* [Material shown]
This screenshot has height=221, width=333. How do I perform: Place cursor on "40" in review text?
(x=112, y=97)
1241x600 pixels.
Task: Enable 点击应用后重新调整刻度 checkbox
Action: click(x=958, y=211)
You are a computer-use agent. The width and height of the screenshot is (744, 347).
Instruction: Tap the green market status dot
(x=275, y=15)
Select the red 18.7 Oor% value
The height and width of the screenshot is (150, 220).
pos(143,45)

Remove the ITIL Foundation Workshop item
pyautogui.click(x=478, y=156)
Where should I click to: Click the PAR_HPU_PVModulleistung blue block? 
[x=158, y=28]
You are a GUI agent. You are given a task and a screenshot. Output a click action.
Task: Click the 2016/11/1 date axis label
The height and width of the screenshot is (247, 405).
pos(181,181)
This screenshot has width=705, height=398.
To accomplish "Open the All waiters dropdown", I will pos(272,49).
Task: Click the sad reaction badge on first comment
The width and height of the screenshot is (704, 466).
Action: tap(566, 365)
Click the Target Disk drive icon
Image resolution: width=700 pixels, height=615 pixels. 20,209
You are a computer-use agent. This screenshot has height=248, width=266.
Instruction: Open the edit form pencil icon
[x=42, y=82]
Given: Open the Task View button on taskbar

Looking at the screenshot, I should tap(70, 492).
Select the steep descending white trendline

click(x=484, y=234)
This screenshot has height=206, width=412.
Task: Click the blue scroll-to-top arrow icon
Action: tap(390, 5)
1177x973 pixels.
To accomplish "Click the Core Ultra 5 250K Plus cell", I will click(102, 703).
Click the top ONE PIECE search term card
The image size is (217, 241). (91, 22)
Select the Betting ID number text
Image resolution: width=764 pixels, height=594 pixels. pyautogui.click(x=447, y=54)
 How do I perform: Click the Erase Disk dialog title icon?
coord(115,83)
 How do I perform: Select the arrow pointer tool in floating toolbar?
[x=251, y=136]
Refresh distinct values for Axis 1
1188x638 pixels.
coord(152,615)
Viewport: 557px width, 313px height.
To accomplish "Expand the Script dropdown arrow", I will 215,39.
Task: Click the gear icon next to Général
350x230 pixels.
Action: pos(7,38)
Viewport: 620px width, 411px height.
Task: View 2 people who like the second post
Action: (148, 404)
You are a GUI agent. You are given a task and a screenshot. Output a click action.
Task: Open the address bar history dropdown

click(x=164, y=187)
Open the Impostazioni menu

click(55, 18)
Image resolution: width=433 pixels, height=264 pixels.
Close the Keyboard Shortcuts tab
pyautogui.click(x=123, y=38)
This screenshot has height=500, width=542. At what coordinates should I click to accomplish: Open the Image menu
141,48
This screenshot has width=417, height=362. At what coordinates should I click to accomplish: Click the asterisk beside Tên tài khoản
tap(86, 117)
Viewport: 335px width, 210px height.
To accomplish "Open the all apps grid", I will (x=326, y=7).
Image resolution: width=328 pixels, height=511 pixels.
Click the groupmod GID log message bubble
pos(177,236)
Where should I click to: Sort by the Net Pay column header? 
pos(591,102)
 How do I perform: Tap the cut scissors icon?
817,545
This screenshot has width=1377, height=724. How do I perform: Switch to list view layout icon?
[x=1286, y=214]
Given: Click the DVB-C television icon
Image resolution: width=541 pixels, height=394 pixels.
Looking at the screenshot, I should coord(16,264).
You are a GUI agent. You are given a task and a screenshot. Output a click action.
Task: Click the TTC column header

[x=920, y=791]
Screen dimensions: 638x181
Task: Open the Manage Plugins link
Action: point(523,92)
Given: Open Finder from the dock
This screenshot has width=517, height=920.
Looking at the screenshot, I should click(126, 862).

* [Exercise aim]
Write the records above out again precisely.

* [Result below]
This screenshot has height=221, width=333. How do I perform: Place cursor on "40" in review text?
(x=112, y=97)
1241x600 pixels.
Task: Enable 点击应用后重新调整刻度 checkbox
Action: click(x=958, y=211)
You are a computer-use agent. The width and height of the screenshot is (744, 347).
Instruction: Tap the green market status dot
(x=275, y=15)
Select the red 18.7 Oor% value
The height and width of the screenshot is (150, 220).
pos(143,45)

Remove the ITIL Foundation Workshop item
pyautogui.click(x=478, y=156)
Where should I click to: Click the PAR_HPU_PVModulleistung blue block? 
[x=158, y=28]
You are a GUI agent. You are given a task and a screenshot. Output a click action.
Task: Click the 2016/11/1 date axis label
The height and width of the screenshot is (247, 405).
pos(181,181)
This screenshot has width=705, height=398.
To accomplish "Open the All waiters dropdown", I will pos(272,49).
Task: Click the sad reaction badge on first comment
The width and height of the screenshot is (704, 466).
Action: tap(566, 365)
Click the Target Disk drive icon
Image resolution: width=700 pixels, height=615 pixels. 20,209
You are a computer-use agent. This screenshot has height=248, width=266.
Instruction: Open the edit form pencil icon
[x=42, y=82]
Given: Open the Task View button on taskbar

Looking at the screenshot, I should tap(70, 492).
Select the steep descending white trendline

click(x=484, y=234)
This screenshot has height=206, width=412.
Task: Click the blue scroll-to-top arrow icon
Action: tap(390, 5)
1177x973 pixels.
To accomplish "Click the Core Ultra 5 250K Plus cell", I will click(102, 703).
Click the top ONE PIECE search term card
The image size is (217, 241). (91, 22)
Select the Betting ID number text
Image resolution: width=764 pixels, height=594 pixels. pyautogui.click(x=447, y=54)
 How do I perform: Click the Erase Disk dialog title icon?
coord(115,83)
 How do I perform: Select the arrow pointer tool in floating toolbar?
[x=251, y=136]
Refresh distinct values for Axis 1
1188x638 pixels.
coord(152,615)
Viewport: 557px width, 313px height.
To accomplish "Expand the Script dropdown arrow", I will 215,39.
Task: Click the gear icon next to Général
350x230 pixels.
Action: pos(7,38)
Viewport: 620px width, 411px height.
Task: View 2 people who like the second post
Action: (148, 404)
You are a GUI agent. You are given a task and a screenshot. Output a click action.
Task: Open the address bar history dropdown

click(x=164, y=187)
Open the Impostazioni menu

click(55, 18)
Image resolution: width=433 pixels, height=264 pixels.
Close the Keyboard Shortcuts tab
pyautogui.click(x=123, y=38)
This screenshot has height=500, width=542. At what coordinates should I click to accomplish: Open the Image menu
141,48
This screenshot has width=417, height=362. At what coordinates should I click to accomplish: Click the asterisk beside Tên tài khoản
tap(86, 117)
Viewport: 335px width, 210px height.
To accomplish "Open the all apps grid", I will (x=326, y=7).
Image resolution: width=328 pixels, height=511 pixels.
Click the groupmod GID log message bubble
pos(177,236)
Where should I click to: Sort by the Net Pay column header? 
pos(591,102)
 How do I perform: Tap the cut scissors icon?
817,545
This screenshot has width=1377, height=724. How do I perform: Switch to list view layout icon?
[x=1286, y=214]
Given: Click the DVB-C television icon
Image resolution: width=541 pixels, height=394 pixels.
Looking at the screenshot, I should coord(16,264).
You are a GUI agent. You are given a task and a screenshot. Output a click action.
Task: Click the TTC column header

[x=920, y=791]
Screen dimensions: 638x181
Task: Open the Manage Plugins link
Action: point(523,92)
Given: Open Finder from the dock
This screenshot has width=517, height=920.
Looking at the screenshot, I should click(126, 862).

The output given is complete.